## WHAT YOU ARE ASKED TO DO
Duplicate everything from the line containing "Given: Select the" down to the line containing "Looking at the", with both of those lines included.

## RECORD EXCERPTS
========================
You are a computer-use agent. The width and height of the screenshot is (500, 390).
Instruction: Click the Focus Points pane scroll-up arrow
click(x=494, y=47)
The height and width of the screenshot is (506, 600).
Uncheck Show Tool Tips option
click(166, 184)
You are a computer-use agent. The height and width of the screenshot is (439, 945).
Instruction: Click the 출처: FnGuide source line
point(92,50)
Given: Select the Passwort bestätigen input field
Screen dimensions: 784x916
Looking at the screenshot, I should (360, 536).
========================
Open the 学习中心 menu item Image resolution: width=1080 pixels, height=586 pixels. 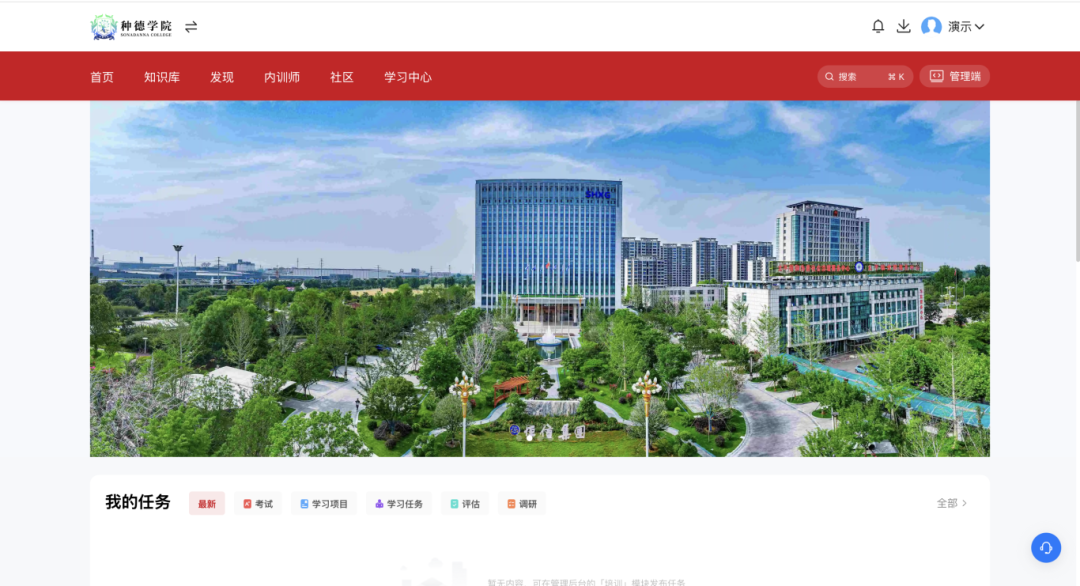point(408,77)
========================
## RESULT FOR THIS TASK
Given: Select the Passwort bestätigen input field
Screen dimensions: 784x916
Looking at the screenshot, I should (360, 536).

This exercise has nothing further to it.